■ What the task asks
Repeat exactly the lines below from the line that contains "You are a computer-use agent. The" to the last line, inclusive, without the pictures.

■ Records shown
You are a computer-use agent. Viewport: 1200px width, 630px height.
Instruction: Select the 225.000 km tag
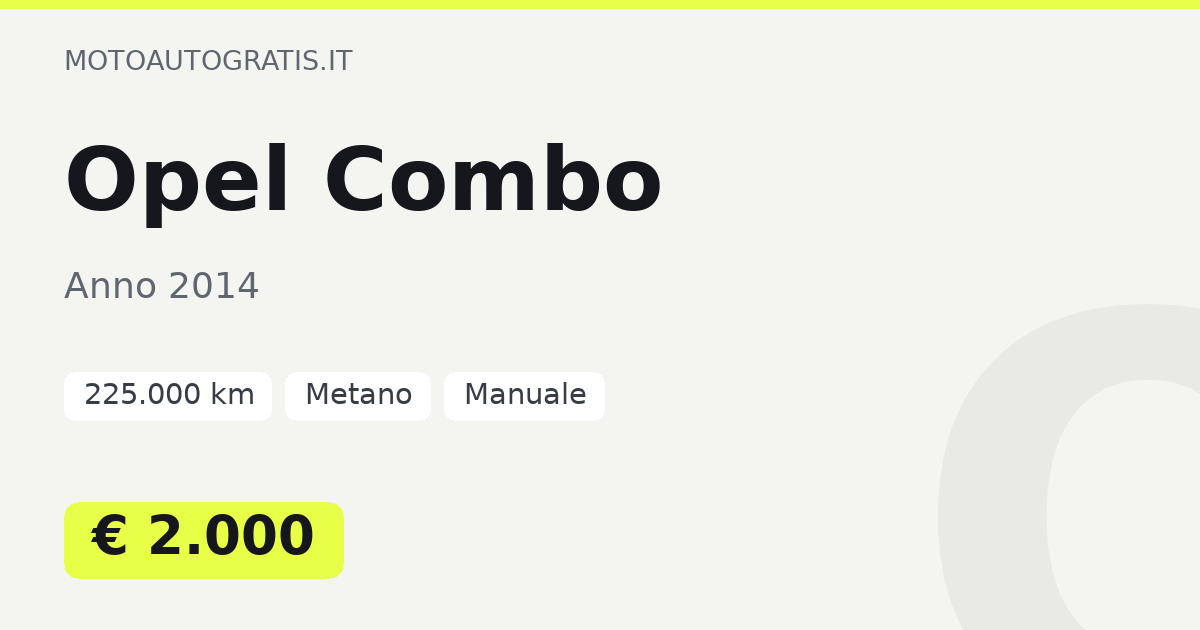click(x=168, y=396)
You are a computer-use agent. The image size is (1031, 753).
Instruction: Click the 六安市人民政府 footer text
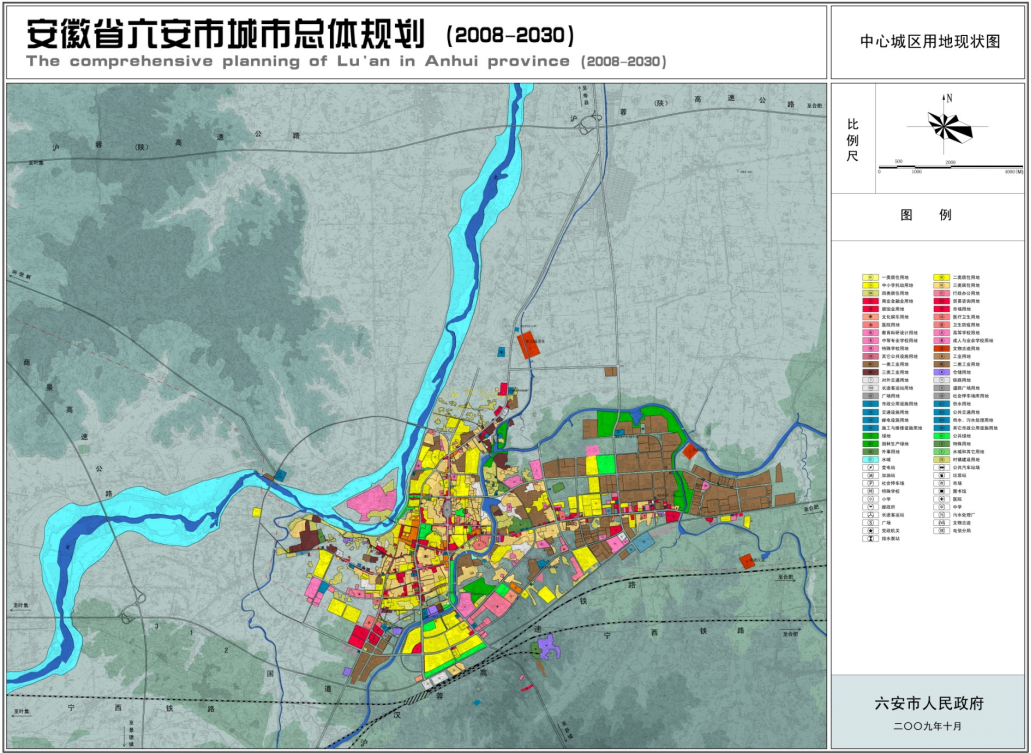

■ Result of the exercise
You are a computer-use agent. The image size is (1031, 753).
Instruction: Click the 六安市人民政府 footer text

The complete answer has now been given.